Alice  2008-12-16 08:00   20
Alice  2008-12-16 08:01   40
Brodie answered 19/12, 2008 at 9:5 Comment(1)
Accepting since this is a good answer. To follow up though, we ended up generating additional RRD data that could be dumped directly into a graph without bothering Oracle. Thanks, everybody!Exultation
P
0

Your best bet is to have a table (a temporary one generated on the fly would be fine if the time-slice is dynamic) and then join against that.

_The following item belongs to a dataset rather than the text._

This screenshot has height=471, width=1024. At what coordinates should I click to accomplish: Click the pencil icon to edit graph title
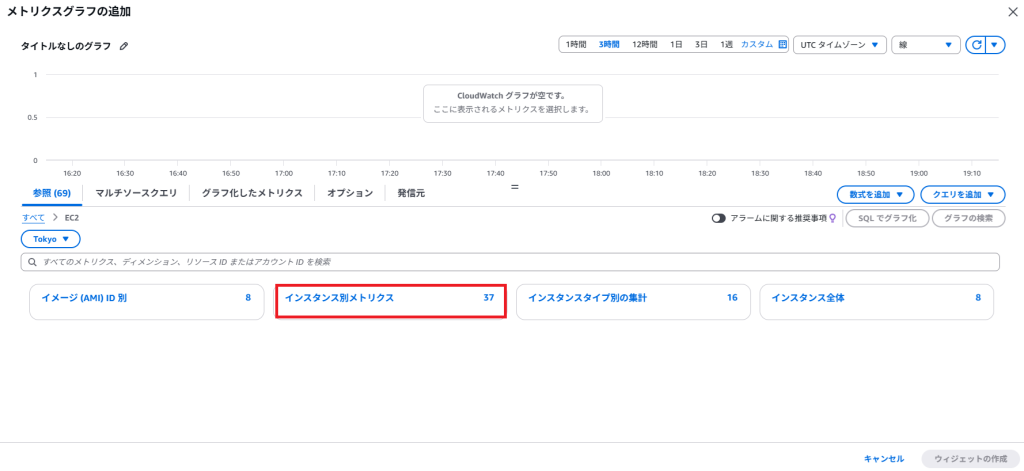tap(124, 46)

Piscatory answered 18/12, 2008 at 22:50 Comment(0)
M
0

This should do it fairly well. It will breakdown to the minute (1/1440 of a day).

SELECT 
  to_char(Times.time,'hh24:mi'),
  count(*)   
FROM   
  (SELECT
     time
   FROM  
     dual
   WHERE 
     1=2 
   MODEL 
     dimension by ( 0 as key )
     measures     ( sysdate -1 as time )
     rules upsert ( time[ for key from 0 to 1 increment (1/1440) ] = sysdate-1 + cv(key)) ) Times,
  job_table
WHERE 
  begintime <= Times.time 
AND 
  endtime > Times.time 
AND
  user_name = 'Alice'
GROUP BY 
  Times.time 
ORDER BY
  Times.time

I'm sure there is a faster way to do this, but this is the best I can come up with. Hope this helps.